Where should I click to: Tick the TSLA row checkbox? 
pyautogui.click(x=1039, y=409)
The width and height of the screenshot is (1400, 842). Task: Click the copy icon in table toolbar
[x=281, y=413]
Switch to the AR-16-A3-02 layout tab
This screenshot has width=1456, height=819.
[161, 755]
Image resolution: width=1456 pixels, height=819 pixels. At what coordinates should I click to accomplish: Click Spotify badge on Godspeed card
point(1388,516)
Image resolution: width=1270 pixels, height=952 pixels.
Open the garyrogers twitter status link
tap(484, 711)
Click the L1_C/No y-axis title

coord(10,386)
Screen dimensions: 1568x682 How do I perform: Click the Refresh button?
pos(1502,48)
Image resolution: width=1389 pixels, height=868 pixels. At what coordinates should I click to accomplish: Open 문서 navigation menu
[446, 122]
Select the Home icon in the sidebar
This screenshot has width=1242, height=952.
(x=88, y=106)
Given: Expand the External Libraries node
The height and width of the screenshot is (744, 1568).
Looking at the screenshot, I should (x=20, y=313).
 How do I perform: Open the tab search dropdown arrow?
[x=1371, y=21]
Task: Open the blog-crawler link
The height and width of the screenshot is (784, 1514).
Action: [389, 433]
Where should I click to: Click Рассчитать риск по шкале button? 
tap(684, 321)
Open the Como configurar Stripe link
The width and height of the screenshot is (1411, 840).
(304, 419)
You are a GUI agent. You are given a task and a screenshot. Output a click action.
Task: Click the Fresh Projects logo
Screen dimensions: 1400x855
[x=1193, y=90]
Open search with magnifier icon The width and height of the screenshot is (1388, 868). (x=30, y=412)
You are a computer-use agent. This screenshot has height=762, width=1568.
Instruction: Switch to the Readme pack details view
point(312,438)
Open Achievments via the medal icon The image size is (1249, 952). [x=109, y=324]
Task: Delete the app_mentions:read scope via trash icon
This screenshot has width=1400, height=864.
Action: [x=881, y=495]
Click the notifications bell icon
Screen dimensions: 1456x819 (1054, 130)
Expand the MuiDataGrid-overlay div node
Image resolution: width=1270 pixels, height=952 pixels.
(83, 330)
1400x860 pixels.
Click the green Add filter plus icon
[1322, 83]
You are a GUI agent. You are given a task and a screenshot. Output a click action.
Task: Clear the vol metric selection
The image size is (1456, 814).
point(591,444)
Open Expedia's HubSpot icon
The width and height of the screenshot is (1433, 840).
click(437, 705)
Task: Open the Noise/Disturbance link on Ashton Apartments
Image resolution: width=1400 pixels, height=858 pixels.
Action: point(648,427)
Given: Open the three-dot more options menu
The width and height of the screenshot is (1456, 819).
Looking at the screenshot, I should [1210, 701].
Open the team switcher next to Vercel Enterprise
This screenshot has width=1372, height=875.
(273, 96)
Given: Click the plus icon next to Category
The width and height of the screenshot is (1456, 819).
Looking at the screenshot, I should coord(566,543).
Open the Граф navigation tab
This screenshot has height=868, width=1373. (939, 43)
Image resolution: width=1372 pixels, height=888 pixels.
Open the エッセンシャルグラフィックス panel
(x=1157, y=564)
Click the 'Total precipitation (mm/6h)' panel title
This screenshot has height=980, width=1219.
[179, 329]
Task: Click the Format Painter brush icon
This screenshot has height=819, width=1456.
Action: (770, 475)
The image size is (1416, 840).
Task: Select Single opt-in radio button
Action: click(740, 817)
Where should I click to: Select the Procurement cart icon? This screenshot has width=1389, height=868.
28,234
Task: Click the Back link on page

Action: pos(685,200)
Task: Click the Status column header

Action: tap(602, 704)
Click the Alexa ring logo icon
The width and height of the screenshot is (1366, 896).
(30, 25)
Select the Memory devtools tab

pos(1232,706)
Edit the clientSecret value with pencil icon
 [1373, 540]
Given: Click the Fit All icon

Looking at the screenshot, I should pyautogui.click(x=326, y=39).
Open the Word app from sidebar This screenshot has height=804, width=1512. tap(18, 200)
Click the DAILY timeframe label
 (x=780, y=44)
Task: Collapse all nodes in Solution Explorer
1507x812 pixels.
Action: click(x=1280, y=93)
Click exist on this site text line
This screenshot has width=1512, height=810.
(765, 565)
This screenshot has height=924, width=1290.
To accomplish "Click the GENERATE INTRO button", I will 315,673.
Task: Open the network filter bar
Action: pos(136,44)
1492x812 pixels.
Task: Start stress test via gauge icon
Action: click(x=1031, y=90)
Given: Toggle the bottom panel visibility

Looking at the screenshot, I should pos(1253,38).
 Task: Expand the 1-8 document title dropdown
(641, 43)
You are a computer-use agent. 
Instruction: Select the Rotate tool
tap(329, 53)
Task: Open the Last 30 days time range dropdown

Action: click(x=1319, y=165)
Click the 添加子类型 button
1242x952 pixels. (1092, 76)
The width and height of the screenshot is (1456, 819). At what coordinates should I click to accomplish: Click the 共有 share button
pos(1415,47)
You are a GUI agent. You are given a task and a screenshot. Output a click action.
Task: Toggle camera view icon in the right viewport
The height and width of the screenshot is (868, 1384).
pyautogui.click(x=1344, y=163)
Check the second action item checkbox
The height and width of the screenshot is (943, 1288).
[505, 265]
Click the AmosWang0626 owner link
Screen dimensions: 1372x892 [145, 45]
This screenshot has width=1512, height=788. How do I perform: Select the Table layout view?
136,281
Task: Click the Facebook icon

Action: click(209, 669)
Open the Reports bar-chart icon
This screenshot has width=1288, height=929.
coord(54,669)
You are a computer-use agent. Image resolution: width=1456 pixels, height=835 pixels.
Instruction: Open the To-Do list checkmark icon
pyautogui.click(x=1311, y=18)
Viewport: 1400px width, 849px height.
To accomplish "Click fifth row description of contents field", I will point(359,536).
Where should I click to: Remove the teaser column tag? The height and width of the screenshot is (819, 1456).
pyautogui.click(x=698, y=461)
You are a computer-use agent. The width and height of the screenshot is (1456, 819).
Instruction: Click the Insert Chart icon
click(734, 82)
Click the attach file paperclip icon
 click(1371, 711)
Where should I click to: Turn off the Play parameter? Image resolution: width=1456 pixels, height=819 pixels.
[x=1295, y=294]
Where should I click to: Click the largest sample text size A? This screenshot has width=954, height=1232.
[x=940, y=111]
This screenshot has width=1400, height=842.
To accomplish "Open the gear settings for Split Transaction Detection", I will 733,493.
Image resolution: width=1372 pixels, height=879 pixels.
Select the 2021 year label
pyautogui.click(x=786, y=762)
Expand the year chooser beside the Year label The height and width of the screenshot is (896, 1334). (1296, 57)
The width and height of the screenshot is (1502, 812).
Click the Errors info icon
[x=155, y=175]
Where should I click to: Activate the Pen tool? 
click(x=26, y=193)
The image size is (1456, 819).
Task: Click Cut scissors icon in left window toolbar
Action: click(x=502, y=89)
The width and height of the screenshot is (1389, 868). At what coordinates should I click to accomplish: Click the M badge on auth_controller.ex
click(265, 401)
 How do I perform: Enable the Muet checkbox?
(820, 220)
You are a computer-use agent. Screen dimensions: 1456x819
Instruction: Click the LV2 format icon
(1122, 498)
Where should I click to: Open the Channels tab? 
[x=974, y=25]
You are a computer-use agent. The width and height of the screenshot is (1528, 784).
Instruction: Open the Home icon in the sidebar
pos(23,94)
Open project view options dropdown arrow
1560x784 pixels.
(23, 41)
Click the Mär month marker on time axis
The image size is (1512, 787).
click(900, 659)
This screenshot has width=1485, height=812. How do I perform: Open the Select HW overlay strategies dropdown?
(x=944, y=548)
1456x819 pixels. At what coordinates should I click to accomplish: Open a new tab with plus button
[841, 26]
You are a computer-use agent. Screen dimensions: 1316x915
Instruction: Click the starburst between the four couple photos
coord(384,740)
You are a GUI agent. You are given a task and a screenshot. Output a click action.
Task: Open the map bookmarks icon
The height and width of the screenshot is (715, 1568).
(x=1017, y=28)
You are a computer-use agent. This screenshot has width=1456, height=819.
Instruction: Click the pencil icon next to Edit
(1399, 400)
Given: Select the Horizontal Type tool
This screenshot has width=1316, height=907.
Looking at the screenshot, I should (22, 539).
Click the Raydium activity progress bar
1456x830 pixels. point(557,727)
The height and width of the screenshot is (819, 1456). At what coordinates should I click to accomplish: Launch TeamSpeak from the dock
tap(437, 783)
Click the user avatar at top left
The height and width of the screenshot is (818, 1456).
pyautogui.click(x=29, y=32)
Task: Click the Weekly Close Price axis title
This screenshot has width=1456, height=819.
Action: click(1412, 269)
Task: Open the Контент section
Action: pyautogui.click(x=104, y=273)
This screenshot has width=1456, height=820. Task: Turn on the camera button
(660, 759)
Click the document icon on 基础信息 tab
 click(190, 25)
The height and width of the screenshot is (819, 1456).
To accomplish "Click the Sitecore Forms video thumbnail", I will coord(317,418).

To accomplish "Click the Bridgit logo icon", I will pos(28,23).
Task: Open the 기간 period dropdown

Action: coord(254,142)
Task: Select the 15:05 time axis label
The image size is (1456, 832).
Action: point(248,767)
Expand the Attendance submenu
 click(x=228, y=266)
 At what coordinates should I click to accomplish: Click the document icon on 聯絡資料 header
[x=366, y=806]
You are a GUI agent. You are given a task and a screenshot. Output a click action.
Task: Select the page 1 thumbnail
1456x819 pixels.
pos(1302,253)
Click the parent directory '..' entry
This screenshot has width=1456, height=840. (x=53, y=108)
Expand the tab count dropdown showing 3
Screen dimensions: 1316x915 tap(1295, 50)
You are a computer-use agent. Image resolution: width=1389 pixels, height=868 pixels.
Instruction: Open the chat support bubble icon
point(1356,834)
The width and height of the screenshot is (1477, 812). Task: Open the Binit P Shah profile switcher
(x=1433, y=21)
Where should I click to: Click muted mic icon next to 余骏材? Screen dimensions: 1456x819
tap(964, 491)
======
GOAL OF THE EXERCISE: Please reproduce the lines from the line with "Task: Click the Facebook icon" to the line with "Expand the year", both ends included, exactly as they appear above.

ANSWER:
Task: Click the Facebook icon

Action: click(209, 669)
Open the Reports bar-chart icon
This screenshot has width=1288, height=929.
coord(54,669)
You are a computer-use agent. Image resolution: width=1456 pixels, height=835 pixels.
Instruction: Open the To-Do list checkmark icon
pyautogui.click(x=1311, y=18)
Viewport: 1400px width, 849px height.
To accomplish "Click fifth row description of contents field", I will point(359,536).
Where should I click to: Remove the teaser column tag? The height and width of the screenshot is (819, 1456).
pyautogui.click(x=698, y=461)
You are a computer-use agent. The width and height of the screenshot is (1456, 819).
Instruction: Click the Insert Chart icon
click(734, 82)
Click the attach file paperclip icon
 click(1371, 711)
Where should I click to: Turn off the Play parameter? Image resolution: width=1456 pixels, height=819 pixels.
[x=1295, y=294]
Where should I click to: Click the largest sample text size A? This screenshot has width=954, height=1232.
[x=940, y=111]
This screenshot has width=1400, height=842.
To accomplish "Open the gear settings for Split Transaction Detection", I will 733,493.
Image resolution: width=1372 pixels, height=879 pixels.
Select the 2021 year label
pyautogui.click(x=786, y=762)
Expand the year chooser beside the Year label The height and width of the screenshot is (896, 1334). (1296, 57)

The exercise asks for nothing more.